Archaeological evidence suggests that Nri hegemony in …

Years: 948 - 948

Archaeological evidence suggests that Nri hegemony in Igboland may go back as far as the ninth century, and royal burials have been unearthed dating to at least the tenth century.

Eri, the god-like founder of Nri, is believed to have settled the region around 948.

Igbo-Ukwu is notable for three archaeological sites, where excavations have found bronze artifacts from a highly sophisticated bronze metalworking culture dating perhaps to the ninth or tenth century, centuries before other known bronzes of the region.

Alice Apley writes about the work: "The inhabitants of Igbo-Ukwu had a metalworking art that flourished as early as the ninth century.

Three sites have been excavated, revealing hundreds of ritual vessels and regalia castings of bronze or leaded bronze that are among the most inventive and technically accomplished bronzes ever made.

The people of Igbo-Ukwu, ancestors of present-day Igbo, were the earliest smithers of copper and its alloys in West Africa, working the metal through hammering, bending, twisting, and incising.

They are likely among the earliest groups of West Africans to employ the lost-wax casting techniques in the production of bronze sculptures.
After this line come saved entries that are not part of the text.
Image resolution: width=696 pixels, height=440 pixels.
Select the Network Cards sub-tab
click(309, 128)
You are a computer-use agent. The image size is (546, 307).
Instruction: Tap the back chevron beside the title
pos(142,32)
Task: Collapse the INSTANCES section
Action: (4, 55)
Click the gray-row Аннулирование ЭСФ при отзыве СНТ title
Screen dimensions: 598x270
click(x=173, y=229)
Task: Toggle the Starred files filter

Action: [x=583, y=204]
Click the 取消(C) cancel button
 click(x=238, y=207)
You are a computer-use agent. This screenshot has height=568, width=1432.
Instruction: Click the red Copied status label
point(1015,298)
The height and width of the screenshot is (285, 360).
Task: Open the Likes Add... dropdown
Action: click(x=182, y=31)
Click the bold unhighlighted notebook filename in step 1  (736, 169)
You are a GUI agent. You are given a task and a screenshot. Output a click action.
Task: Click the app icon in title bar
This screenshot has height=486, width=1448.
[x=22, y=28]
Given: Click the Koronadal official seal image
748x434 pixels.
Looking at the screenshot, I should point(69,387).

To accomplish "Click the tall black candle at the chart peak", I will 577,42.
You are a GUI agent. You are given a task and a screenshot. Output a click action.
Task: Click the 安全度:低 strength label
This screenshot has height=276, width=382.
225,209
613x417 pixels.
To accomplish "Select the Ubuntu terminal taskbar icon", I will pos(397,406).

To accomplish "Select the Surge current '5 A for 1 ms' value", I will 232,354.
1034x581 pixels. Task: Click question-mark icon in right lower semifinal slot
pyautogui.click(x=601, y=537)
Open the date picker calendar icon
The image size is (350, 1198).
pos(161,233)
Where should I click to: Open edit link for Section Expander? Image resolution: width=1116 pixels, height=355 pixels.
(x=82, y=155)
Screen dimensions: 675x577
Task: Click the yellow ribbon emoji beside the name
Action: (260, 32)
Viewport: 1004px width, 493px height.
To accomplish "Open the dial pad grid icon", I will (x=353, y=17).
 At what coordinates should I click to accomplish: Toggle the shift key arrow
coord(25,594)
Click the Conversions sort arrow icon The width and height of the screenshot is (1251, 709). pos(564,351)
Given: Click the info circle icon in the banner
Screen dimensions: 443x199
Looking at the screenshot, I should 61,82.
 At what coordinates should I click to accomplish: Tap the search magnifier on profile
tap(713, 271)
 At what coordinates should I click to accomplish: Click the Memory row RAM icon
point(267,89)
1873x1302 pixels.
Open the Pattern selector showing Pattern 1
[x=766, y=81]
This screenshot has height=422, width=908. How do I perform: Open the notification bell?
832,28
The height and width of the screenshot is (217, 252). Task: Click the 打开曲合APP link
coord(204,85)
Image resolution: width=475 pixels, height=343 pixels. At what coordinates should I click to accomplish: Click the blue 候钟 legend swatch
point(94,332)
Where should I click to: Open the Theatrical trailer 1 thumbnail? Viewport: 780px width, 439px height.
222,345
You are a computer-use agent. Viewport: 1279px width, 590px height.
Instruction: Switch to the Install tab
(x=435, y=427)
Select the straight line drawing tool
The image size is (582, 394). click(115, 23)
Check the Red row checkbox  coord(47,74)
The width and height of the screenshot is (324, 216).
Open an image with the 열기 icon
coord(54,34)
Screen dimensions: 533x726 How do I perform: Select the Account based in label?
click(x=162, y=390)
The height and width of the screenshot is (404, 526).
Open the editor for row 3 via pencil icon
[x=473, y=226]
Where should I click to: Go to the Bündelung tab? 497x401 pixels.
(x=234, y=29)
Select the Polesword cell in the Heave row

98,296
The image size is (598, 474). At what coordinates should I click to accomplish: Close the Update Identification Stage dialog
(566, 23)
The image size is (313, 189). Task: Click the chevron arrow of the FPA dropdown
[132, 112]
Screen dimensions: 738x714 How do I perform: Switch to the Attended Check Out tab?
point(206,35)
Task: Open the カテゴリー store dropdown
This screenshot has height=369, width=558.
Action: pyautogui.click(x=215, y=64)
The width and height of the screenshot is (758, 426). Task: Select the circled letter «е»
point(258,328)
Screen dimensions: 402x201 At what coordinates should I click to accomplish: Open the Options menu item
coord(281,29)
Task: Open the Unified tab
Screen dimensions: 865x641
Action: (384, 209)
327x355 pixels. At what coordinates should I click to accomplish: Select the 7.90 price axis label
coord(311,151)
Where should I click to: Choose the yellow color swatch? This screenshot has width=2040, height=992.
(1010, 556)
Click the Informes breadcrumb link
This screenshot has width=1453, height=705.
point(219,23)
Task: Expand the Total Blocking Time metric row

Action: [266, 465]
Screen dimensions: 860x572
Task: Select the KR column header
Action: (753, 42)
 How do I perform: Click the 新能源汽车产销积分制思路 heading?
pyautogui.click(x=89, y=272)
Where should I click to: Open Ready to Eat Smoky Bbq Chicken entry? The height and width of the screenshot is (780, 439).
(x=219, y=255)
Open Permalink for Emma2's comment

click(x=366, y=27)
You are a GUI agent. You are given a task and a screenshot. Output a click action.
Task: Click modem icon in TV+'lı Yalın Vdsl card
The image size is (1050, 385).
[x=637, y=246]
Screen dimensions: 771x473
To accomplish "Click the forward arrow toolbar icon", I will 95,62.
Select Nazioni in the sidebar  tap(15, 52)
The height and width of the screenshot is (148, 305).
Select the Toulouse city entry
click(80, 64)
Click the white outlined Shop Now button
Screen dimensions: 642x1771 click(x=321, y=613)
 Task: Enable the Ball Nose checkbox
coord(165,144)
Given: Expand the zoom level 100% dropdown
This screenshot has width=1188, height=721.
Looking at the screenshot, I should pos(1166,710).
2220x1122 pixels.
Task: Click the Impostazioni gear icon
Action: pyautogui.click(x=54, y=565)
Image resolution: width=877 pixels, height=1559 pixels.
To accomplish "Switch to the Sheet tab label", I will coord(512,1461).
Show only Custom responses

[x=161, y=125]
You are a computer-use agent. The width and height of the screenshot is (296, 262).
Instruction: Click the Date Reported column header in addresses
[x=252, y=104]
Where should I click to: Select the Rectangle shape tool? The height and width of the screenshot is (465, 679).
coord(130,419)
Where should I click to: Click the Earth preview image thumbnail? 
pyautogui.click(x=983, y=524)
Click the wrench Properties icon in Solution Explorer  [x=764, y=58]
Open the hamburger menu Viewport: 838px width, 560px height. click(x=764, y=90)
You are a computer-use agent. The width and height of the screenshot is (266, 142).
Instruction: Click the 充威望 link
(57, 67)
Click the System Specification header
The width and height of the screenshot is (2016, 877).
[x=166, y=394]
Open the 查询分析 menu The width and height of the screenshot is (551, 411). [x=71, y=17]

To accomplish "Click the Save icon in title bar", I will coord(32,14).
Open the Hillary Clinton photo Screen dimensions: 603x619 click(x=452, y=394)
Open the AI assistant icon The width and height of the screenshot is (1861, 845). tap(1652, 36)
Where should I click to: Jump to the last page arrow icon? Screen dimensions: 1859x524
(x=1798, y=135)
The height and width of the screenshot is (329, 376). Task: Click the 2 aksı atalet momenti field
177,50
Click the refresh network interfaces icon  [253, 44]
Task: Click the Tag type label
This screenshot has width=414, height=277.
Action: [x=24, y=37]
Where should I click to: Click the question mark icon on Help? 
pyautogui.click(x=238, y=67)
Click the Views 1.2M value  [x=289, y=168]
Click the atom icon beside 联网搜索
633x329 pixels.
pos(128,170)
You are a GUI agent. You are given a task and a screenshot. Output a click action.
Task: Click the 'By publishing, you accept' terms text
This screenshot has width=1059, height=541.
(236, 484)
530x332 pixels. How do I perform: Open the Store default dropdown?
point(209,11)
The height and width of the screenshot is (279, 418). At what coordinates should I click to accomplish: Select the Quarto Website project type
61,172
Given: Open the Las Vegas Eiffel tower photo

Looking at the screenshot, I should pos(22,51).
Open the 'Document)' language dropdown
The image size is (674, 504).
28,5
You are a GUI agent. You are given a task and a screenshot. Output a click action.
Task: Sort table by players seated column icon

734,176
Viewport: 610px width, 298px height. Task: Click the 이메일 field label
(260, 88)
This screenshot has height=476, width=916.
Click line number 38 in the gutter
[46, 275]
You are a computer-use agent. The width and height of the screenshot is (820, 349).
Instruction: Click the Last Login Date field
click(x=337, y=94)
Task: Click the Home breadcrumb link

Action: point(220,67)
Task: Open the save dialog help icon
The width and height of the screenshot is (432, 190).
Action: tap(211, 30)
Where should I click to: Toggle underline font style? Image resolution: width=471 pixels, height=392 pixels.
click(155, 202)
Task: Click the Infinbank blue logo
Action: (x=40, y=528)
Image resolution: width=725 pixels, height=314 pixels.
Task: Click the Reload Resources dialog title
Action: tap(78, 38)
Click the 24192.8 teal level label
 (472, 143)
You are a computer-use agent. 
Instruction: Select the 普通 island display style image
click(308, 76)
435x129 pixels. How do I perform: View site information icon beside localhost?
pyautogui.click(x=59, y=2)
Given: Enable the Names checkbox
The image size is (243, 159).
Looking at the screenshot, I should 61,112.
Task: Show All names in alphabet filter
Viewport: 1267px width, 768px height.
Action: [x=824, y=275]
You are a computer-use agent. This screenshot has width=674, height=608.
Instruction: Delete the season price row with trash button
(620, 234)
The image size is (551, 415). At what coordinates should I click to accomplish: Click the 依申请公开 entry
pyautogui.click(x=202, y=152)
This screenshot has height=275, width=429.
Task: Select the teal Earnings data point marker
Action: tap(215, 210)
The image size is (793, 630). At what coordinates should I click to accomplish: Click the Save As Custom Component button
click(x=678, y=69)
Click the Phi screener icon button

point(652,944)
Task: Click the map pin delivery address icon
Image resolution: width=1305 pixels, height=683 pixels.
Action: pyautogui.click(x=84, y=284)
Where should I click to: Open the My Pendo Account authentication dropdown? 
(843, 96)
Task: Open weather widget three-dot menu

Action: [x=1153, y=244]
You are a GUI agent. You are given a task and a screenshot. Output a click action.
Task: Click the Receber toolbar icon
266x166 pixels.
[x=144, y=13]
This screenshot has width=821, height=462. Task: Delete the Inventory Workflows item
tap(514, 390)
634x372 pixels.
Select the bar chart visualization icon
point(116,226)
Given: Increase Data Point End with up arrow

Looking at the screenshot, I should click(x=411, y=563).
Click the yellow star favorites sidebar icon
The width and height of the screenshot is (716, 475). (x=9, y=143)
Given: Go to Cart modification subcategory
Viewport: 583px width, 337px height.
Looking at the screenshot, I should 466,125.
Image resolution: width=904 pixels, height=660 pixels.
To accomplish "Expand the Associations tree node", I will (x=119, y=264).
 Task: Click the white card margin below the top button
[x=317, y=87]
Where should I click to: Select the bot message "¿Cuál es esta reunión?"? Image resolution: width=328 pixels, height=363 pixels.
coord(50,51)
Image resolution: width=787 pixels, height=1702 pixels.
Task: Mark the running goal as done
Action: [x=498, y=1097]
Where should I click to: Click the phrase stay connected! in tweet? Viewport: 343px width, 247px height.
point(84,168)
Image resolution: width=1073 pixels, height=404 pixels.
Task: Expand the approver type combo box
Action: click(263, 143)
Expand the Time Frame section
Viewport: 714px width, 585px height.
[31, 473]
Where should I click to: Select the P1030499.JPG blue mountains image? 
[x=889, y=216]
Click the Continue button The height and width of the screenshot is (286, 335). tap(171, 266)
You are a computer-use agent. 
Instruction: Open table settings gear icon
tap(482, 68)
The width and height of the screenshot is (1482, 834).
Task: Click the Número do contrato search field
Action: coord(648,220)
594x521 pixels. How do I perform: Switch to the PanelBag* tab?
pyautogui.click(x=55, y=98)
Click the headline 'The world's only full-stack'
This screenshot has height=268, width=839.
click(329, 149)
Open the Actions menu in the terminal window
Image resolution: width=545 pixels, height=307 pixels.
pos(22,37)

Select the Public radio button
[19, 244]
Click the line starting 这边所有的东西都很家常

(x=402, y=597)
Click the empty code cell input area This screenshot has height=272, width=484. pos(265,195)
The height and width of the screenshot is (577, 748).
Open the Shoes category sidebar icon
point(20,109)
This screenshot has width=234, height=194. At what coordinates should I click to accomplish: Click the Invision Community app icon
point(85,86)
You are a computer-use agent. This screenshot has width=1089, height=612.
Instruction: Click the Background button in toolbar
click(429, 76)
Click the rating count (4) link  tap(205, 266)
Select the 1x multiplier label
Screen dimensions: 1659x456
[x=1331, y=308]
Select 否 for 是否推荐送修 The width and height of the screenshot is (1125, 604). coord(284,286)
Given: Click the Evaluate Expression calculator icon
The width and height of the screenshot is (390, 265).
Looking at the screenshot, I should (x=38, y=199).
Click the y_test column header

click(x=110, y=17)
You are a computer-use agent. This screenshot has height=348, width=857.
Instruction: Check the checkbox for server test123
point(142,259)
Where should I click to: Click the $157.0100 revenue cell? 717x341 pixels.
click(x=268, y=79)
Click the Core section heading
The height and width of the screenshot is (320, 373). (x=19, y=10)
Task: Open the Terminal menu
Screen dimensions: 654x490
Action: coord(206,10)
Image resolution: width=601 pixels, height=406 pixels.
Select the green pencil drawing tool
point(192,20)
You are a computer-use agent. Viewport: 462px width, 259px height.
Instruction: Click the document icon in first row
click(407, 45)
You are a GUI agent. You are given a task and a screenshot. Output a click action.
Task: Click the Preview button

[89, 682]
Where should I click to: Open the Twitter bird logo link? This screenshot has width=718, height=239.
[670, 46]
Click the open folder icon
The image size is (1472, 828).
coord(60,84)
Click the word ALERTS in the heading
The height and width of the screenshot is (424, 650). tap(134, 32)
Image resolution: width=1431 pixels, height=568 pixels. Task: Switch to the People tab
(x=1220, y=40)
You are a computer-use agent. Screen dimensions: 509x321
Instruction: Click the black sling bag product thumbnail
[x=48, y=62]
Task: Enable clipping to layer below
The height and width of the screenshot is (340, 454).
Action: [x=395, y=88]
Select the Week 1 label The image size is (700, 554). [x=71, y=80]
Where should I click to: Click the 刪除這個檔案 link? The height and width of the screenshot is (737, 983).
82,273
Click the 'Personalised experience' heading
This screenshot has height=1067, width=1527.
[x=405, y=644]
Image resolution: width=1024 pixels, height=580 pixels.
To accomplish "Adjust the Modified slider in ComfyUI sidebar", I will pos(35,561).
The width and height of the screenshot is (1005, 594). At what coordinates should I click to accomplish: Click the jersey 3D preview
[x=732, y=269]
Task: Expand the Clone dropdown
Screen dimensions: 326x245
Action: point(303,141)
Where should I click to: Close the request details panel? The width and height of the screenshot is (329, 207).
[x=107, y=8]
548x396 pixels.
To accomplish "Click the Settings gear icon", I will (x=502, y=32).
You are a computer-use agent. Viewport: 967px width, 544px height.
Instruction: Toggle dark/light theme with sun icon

Oddly, evidence suggests that their metalworking repertory was limited and Igbo smiths were not familiar with techniques such as raising, soldering, riveting, and wire making, though these techniques were used elsewhere on the continent." (Apley, Alice (October 2001). "Igbo-Ukwu (ca. ninth century)". Heilbrunn Timeline of Art History. New York: Metropolitan Museum of Art, 2000.)